5 – Ecoimpronta: Tutelare, risparmiare, conservare e valorizzare le risorse idriche

Tutelare, risparmiare, conservare e valorizzare le risorse idriche 

In una prospettiva di cambiamenti climatici, Bologna dovrà fronteggiare crisi idriche e valorizzare l’acqua.

In una prospettiva di cambiamenti climatici, la maggior frequenza e durata di crisi idriche è un orizzonte al quale dovremo abituarci e a cui dovremo trovare soluzioni. Nel corso del tempo, il risparmio idrico è diventato scelta diffusa per fare fronte alle crisi in periodi di siccità, in particolare durante l’estate. In questi ultimi anni, però, le crisi idriche si sono presentate anche in inverno, e in prospettiva sembra probabile che l’adattamento ai cambiamenti climatici richieda una pluralità di interventi integrati, per la mitigazione degli effetti delle crisi idriche.

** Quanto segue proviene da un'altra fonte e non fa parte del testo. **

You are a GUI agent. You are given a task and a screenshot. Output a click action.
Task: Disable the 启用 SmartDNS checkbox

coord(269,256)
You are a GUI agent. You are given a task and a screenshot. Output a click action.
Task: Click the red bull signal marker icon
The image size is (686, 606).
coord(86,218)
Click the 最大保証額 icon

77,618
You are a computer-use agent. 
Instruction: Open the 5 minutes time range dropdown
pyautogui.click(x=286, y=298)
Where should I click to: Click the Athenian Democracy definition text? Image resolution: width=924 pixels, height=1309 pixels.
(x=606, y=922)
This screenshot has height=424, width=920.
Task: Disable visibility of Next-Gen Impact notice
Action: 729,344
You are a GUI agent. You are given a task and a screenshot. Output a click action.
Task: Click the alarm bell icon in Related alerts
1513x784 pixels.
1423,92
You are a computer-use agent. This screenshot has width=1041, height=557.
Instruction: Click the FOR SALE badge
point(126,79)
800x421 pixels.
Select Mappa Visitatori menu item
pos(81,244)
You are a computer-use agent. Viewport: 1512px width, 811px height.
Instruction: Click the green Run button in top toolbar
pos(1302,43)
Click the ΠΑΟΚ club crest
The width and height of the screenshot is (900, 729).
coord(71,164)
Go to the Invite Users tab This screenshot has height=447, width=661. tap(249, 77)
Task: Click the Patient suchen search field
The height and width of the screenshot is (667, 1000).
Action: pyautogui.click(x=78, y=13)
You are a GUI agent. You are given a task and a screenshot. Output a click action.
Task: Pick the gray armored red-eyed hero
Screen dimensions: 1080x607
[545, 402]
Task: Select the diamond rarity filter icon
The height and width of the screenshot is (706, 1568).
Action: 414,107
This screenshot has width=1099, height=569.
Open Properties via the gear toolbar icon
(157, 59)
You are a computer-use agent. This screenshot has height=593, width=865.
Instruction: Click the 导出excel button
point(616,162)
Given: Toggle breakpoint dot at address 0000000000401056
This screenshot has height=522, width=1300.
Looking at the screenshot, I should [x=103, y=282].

Andrà incrementata la raccolta dell’acqua piovana, e andranno diversificate le acque e il loro uso/riuso. Vanno promossi interventi pilota nell’edilizia comunale, procedendo con l’installazione di un impianto di raccolta dell’acqua piovana nel PalaDozza. L’acqua così raccolta sarà conservata in un sistema di cisterne e utilizzata per l’irrigazione del Giardino Decorato al Valore Civile e della vegetazione di Piazza Azzarita.

Altre opzioni complementari vanno sviluppate per il mantenimento di maggiori quantità d’acqua nel territorio, consentendo una miglior gestione dell’uso delle risorse idriche nelle case, nelle attività produttive e in agricoltura, durante i periodi di crisi idrica. La predisposizione di una rete di piccoli bacini idrici e invasi sul territorio andrebbe introdotta e sviluppata in una dimensione metropolitana. Questi invasi accumulerebbero l’acqua durante i periodi più piovosi, andando a costituire riserve d’acqua per molteplici usi, ad esempio agricolo, in condizioni di crisi idriche.

Va promosso un tavolo di lavoro per individuare modalità d’incremento della portata dei corsi d’acqua e il mantenimento della risorsa in loco, prevenendo il deterioramento locale in periodi di siccità e la morte delle specie dipendenti dall’ambiente acquoso.

Va sviluppato il Piano di Adattamento del Comune già esistente, con il completamento delle azioni già previste e la progettazione e la realizzazione di nuove strategie e azioni, per sostenere la città, proiettandola in un futuro marcato da cambiamenti climatici, con azioni di mitigazione e adattamento.